By Evan DeSimone
Depending on who you ask, virtual reality is either a fad, a movement, or the future of all media. Based on its newly announced push into the virtual content space, it appears that media giant The Associated Press is willing to at least consider the possibility of the latter.
The AP is collaborating with VR content studio RYOT on a new virtual reality series to be co-distributed their digital networks. It will be accessible through RYOT’s mobile VR app, as well as on the Oculus Share platform and through Google’s Cardboard app.
The new series will utilize virtual reality to create immersive experiences that take viewers inside some of the AP’s major news stories. The first project released through the collaboration will be “Seeking Home: Life Inside the Calais Migrant Camp.” The show will explore Europe’s refugee crisis at eye level, taking viewers inside a refugee camp in northern France, where migrants congregate in hopes of gaining passage to the United Kingdom.The collaboration is expected to yield multiple VR short films over the next five months.

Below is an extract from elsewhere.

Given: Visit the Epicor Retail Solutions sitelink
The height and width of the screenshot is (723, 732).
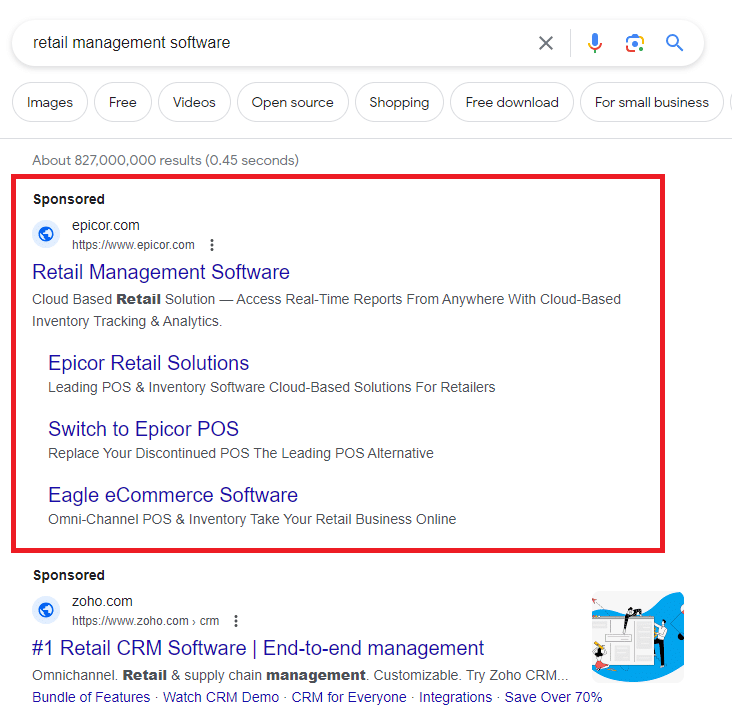Looking at the screenshot, I should point(148,363).
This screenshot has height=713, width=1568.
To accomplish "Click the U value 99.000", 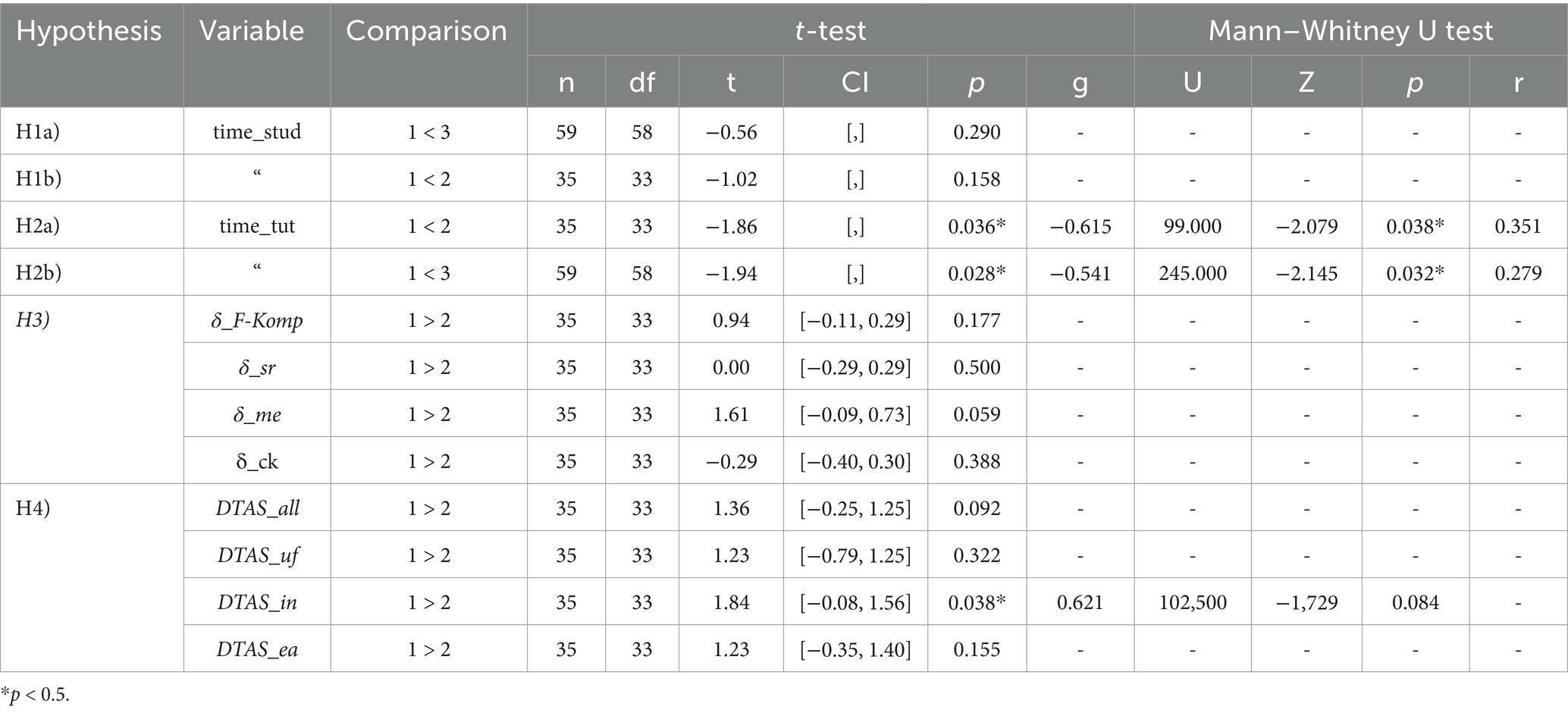I will click(x=1192, y=226).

The AP isn’t alone in exploring the potential of virtual reality as a medium for news content. As the hype surrounding virtual reality has grown, legacy news organizations have been quick to jump on the VR bandwagon. The New York Times has lept immersive video with its own VR app, launched today in partnership with VRSE, and a plan to distribute more than a million Google Cardboard viewers to its subscribers this coming weekend to jump start their consumption of mobile 360 video. ABC News has inked a VR partnership of its own, teaming up with Google preferred virtual content studio JauntVR to produce a set of 360 features designed for Cardboard.